*** Opening SOURCE MATERIAL ***

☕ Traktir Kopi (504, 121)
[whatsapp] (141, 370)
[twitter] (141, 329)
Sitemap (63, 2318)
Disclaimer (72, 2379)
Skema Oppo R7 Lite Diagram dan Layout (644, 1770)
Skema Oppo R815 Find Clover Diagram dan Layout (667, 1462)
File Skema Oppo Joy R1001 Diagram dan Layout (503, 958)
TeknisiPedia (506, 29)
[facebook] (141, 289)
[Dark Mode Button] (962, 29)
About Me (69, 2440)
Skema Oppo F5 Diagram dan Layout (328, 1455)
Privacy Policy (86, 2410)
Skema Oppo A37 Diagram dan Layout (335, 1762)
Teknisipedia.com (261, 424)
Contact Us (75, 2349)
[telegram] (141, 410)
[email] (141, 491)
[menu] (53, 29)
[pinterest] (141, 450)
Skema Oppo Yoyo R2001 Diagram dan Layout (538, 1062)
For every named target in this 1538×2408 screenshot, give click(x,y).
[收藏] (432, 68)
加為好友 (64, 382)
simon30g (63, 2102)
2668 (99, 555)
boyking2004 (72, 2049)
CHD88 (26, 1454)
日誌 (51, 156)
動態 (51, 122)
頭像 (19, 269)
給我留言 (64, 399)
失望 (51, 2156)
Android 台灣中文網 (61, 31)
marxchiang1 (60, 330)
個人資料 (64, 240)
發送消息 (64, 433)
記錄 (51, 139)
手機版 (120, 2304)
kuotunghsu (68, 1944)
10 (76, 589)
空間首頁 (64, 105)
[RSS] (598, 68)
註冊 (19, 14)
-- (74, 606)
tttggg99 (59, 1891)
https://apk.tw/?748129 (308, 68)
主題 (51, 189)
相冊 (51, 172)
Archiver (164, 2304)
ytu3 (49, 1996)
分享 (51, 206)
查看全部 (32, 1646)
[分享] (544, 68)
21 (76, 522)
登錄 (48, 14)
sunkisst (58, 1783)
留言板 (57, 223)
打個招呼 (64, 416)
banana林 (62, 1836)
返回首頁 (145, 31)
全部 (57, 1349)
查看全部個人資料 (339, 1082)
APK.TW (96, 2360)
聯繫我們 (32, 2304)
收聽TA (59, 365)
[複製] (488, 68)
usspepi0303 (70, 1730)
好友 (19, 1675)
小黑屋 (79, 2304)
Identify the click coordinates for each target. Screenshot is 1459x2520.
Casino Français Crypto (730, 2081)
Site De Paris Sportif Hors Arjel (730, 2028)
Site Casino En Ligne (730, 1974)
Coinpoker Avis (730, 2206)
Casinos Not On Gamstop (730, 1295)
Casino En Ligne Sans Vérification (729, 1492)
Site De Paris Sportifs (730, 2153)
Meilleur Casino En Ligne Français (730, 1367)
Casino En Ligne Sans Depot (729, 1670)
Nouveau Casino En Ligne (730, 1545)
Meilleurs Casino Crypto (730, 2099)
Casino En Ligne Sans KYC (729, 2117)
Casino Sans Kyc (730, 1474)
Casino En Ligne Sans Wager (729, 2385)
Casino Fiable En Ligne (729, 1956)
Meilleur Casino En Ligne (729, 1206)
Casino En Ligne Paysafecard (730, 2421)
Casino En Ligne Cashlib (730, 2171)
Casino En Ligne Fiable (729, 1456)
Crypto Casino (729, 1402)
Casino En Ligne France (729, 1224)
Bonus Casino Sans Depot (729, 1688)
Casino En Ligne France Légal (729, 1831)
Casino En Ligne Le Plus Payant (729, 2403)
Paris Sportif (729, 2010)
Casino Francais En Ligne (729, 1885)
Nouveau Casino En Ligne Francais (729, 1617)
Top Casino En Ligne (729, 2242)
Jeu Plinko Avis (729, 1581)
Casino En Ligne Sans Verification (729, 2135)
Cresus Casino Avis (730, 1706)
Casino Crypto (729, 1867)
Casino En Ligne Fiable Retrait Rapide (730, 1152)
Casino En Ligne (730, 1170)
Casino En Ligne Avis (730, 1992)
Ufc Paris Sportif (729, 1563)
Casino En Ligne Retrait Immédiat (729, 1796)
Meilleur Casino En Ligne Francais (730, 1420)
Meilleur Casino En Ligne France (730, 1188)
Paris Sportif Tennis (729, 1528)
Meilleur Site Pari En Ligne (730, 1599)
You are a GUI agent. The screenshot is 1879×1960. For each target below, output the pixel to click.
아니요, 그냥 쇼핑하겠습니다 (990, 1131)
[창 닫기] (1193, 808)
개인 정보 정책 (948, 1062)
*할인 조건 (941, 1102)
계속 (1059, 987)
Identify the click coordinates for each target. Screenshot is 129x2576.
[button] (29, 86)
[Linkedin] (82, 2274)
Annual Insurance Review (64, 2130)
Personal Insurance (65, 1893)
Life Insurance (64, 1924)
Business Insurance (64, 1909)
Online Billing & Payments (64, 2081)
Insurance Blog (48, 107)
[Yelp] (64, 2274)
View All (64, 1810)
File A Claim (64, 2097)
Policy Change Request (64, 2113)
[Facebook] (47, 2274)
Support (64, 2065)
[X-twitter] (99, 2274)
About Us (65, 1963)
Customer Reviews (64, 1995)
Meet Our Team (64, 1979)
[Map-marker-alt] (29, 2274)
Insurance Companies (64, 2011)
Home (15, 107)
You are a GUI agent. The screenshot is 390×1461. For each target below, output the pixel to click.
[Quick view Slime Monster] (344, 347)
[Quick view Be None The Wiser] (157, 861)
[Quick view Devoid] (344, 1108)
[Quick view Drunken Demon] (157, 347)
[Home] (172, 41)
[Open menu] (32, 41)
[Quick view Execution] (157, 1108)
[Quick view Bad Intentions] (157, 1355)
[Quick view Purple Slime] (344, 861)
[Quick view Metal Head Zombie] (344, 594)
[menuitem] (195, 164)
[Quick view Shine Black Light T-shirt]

*** Closing SOURCE MATERIAL ***

▸ TRY IT: Please set down each line of the records exactly as given.

▸ OUTPUT FOR THIS EXERCISE:
☕ Traktir Kopi (504, 121)
[whatsapp] (141, 370)
[twitter] (141, 329)
Sitemap (63, 2318)
Disclaimer (72, 2379)
Skema Oppo R7 Lite Diagram dan Layout (644, 1770)
Skema Oppo R815 Find Clover Diagram dan Layout (667, 1462)
File Skema Oppo Joy R1001 Diagram dan Layout (503, 958)
TeknisiPedia (506, 29)
[facebook] (141, 289)
[Dark Mode Button] (962, 29)
About Me (69, 2440)
Skema Oppo F5 Diagram dan Layout (328, 1455)
Privacy Policy (86, 2410)
Skema Oppo A37 Diagram dan Layout (335, 1762)
Teknisipedia.com (261, 424)
Contact Us (75, 2349)
[telegram] (141, 410)
[email] (141, 491)
[menu] (53, 29)
[pinterest] (141, 450)
Skema Oppo Yoyo R2001 Diagram dan Layout (538, 1062)
For every named target in this 1538×2408 screenshot, give click(x,y).
[收藏] (432, 68)
加為好友 (64, 382)
simon30g (63, 2102)
2668 (99, 555)
boyking2004 (72, 2049)
CHD88 (26, 1454)
日誌 (51, 156)
動態 (51, 122)
頭像 (19, 269)
給我留言 (64, 399)
失望 (51, 2156)
Android 台灣中文網 (61, 31)
marxchiang1 (60, 330)
個人資料 (64, 240)
發送消息 (64, 433)
記錄 (51, 139)
手機版 (120, 2304)
kuotunghsu (68, 1944)
10 (76, 589)
空間首頁 (64, 105)
[RSS] (598, 68)
註冊 (19, 14)
-- (74, 606)
tttggg99 (59, 1891)
https://apk.tw/?748129 (308, 68)
主題 (51, 189)
相冊 (51, 172)
Archiver (164, 2304)
ytu3 (49, 1996)
分享 (51, 206)
查看全部 (32, 1646)
[分享] (544, 68)
21 (76, 522)
登錄 (48, 14)
sunkisst (58, 1783)
留言板 (57, 223)
打個招呼 (64, 416)
banana林 (62, 1836)
返回首頁 (145, 31)
全部 (57, 1349)
查看全部個人資料 (339, 1082)
APK.TW (96, 2360)
聯繫我們 (32, 2304)
收聽TA (59, 365)
[複製] (488, 68)
usspepi0303 (70, 1730)
好友 (19, 1675)
小黑屋 (79, 2304)
Identify the click coordinates for each target. Screenshot is 1459x2520.
Casino Français Crypto (730, 2081)
Site De Paris Sportif Hors Arjel (730, 2028)
Site Casino En Ligne (730, 1974)
Coinpoker Avis (730, 2206)
Casinos Not On Gamstop (730, 1295)
Casino En Ligne Sans Vérification (729, 1492)
Site De Paris Sportifs (730, 2153)
Meilleur Casino En Ligne Français (730, 1367)
Casino En Ligne Sans Depot (729, 1670)
Nouveau Casino En Ligne (730, 1545)
Meilleurs Casino Crypto (730, 2099)
Casino En Ligne Sans KYC (729, 2117)
Casino Sans Kyc (730, 1474)
Casino En Ligne Sans Wager (729, 2385)
Casino Fiable En Ligne (729, 1956)
Meilleur Casino En Ligne (729, 1206)
Casino En Ligne Paysafecard (730, 2421)
Casino En Ligne Cashlib (730, 2171)
Casino En Ligne Fiable (729, 1456)
Crypto Casino (729, 1402)
Casino En Ligne France (729, 1224)
Bonus Casino Sans Depot (729, 1688)
Casino En Ligne France Légal (729, 1831)
Casino En Ligne Le Plus Payant (729, 2403)
Paris Sportif (729, 2010)
Casino Francais En Ligne (729, 1885)
Nouveau Casino En Ligne Francais (729, 1617)
Top Casino En Ligne (729, 2242)
Jeu Plinko Avis (729, 1581)
Casino En Ligne Sans Verification (729, 2135)
Cresus Casino Avis (730, 1706)
Casino Crypto (729, 1867)
Casino En Ligne Fiable Retrait Rapide (730, 1152)
Casino En Ligne (730, 1170)
Casino En Ligne Avis (730, 1992)
Ufc Paris Sportif (729, 1563)
Casino En Ligne Retrait Immédiat (729, 1796)
Meilleur Casino En Ligne Francais (730, 1420)
Meilleur Casino En Ligne France (730, 1188)
Paris Sportif Tennis (729, 1528)
Meilleur Site Pari En Ligne (730, 1599)
You are a GUI agent. The screenshot is 1879×1960. For each target below, output the pixel to click.
아니요, 그냥 쇼핑하겠습니다 (990, 1131)
[창 닫기] (1193, 808)
개인 정보 정책 (948, 1062)
*할인 조건 (941, 1102)
계속 (1059, 987)
Identify the click coordinates for each target. Screenshot is 129x2576.
[button] (29, 86)
[Linkedin] (82, 2274)
Annual Insurance Review (64, 2130)
Personal Insurance (65, 1893)
Life Insurance (64, 1924)
Business Insurance (64, 1909)
Online Billing & Payments (64, 2081)
Insurance Blog (48, 107)
[Yelp] (64, 2274)
View All (64, 1810)
File A Claim (64, 2097)
Policy Change Request (64, 2113)
[Facebook] (47, 2274)
Support (64, 2065)
[X-twitter] (99, 2274)
About Us (65, 1963)
Customer Reviews (64, 1995)
Meet Our Team (64, 1979)
[Map-marker-alt] (29, 2274)
Insurance Companies (64, 2011)
Home (15, 107)
You are a GUI agent. The screenshot is 390×1461. For each target below, output the pixel to click.
[Quick view Slime Monster] (344, 347)
[Quick view Be None The Wiser] (157, 861)
[Quick view Devoid] (344, 1108)
[Quick view Drunken Demon] (157, 347)
[Home] (172, 41)
[Open menu] (32, 41)
[Quick view Execution] (157, 1108)
[Quick view Bad Intentions] (157, 1355)
[Quick view Purple Slime] (344, 861)
[Quick view Metal Head Zombie] (344, 594)
[menuitem] (195, 164)
[Quick view Shine Black Light T-shirt]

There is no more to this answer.